Segundo comunicado divulgado hoje à Comissão Nacional do Mercado de Valores (CNMV), a sua filial em Portugal, Ilha Bela - Gestão e Turismo Unipessoal Lda, tomou a decisão de encerrar a operação em Cuba a partir de 24 de julho.
Esta decisão é consequência das "notáveis dificuldades de natureza operacional, jurídica, económica e financeira que, de forma persistente, têm vindo a afetar" Cuba, na sequência do reforço do embargo dos EUA a Cuba, que impossibilita a "mínima estabilidade operacional", salienta a empresa.
O presidente dos Estados Unidos, Donald Trump, reforçou as sanções contra Cuba, proibiu a exportação de petróleo venezuelano para a ilha, deixando-a praticamente sem recursos energéticos, e ameaçou impor sanções a todas as empresas a operar em Cuba por "colaboração" com o regime, liderado por Miguel Díaz-Canel.
A cessação da atividade da Meliá estende-se à utilização de marcas autorizadas, à atividade de acolhimento de turistas e à cadeia de abastecimento local ligada ao aprovisionamento dos estabelecimentos.
Em comunicado, a Meliá explica que está a avaliar os impactos financeiros desta decisão, incluindo a eventual revisão do valor contabilístico associado às operações em Cuba, que concretizará quando publicar as contas do primeiro semestre.
A filial portuguesa, sediada no Funchal, está a trabalhar para garantir uma transição ordenada, de modo a que a saída tenha o menor impacto possível nos colaboradores, fornecedores e clientes, salienta a cadeia hoteleira.
Em maio, quando apresentou os resultados do primeiro trimestre do ano, a Meliá comunicou que tinha encerrado 50% da sua capacidade operacional em Cuba, em consequência do bloqueio comercial dos Estados Unidos.
Segundo explicou na altura, tinha na sua carteira 34 hotéis (alguns deles já encerrados nessa altura, embora não tenha especificado o número exato), com 14.053 quartos, e tinha outros dois em projeto, cuja abertura estava inicialmente prevista para este ano.
Fontes da Meliá indicaram que o portfólio total esteve operacional, em média, 60% dos dias do trimestre, período comprometido "de forma significativa" após a intervenção dos Estados Unidos na região no início do ano, como a captura do presidente da Venezuela, Nicolás Maduro, em janeiro.
Essa intervenção gerou uma "dificuldade imprevista" na obtenção de combustível, o que, juntamente com o bloqueio comercial, afetou fortemente o mercado turístico.
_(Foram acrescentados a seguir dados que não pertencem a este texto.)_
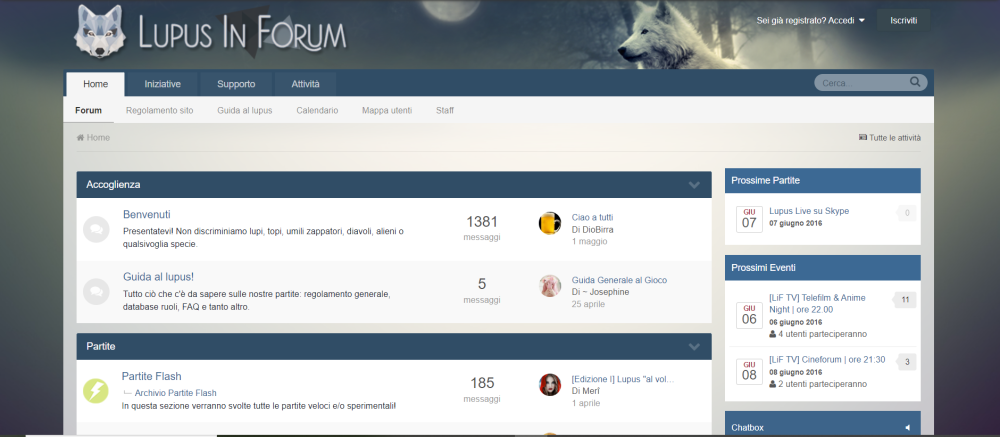
Task: Switch to the Iniziative tab
Action: click(x=162, y=84)
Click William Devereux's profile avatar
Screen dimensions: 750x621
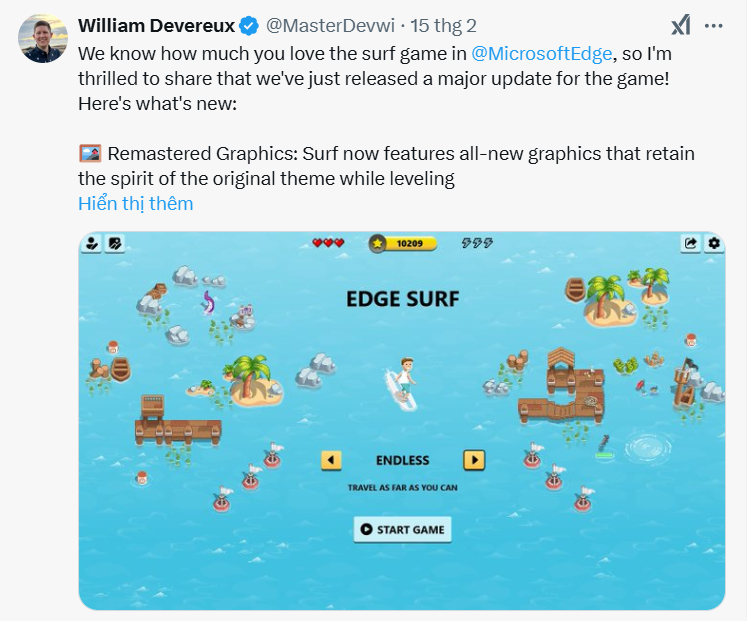click(x=42, y=38)
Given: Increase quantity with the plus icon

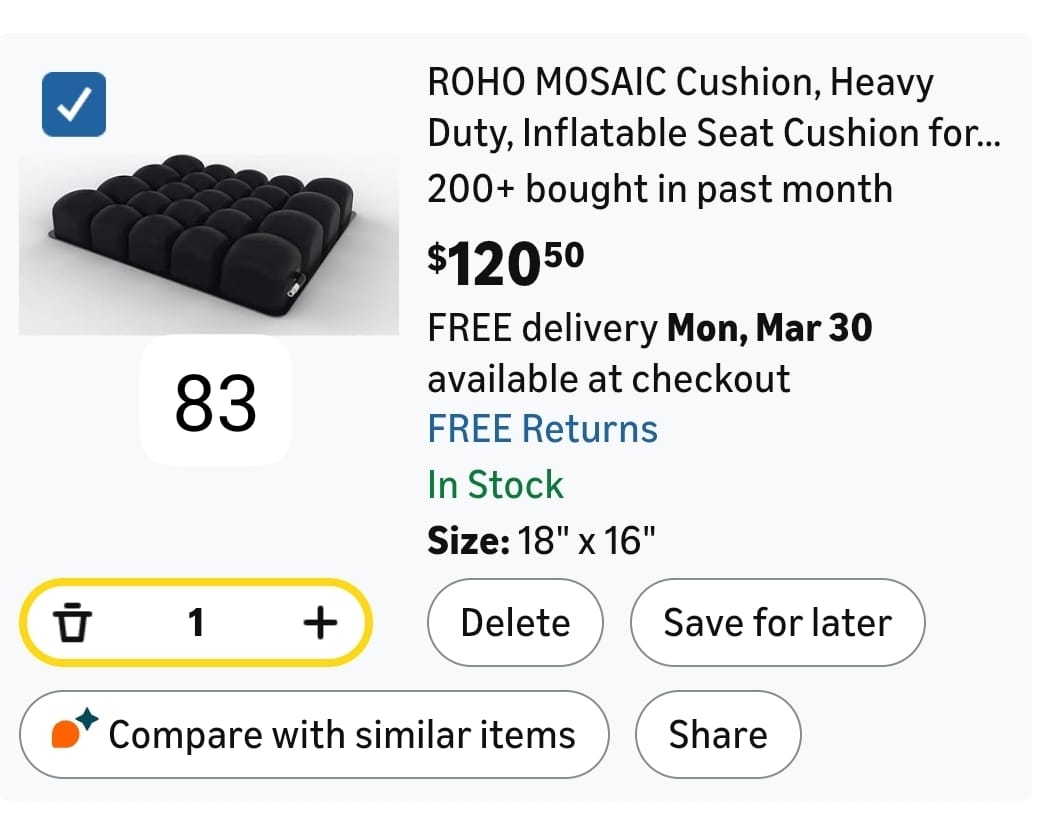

A cadeia hoteleira registou uma ocupação nos seus estabelecimentos em Cuba de 34,1%, 6,5 pontos percentuais (p.p.) abaixo do primeiro trimestre do ano passado e muito abaixo da média do seu portfólio (58,8%, com um aumento de 1,7 p.p.).
O RevPAR (receita por quarto disponível), situou-se em 34,4 euros, 8,6% menos do que no ano anterior, face a uma média de 84 euros no conjunto dos seus hotéis.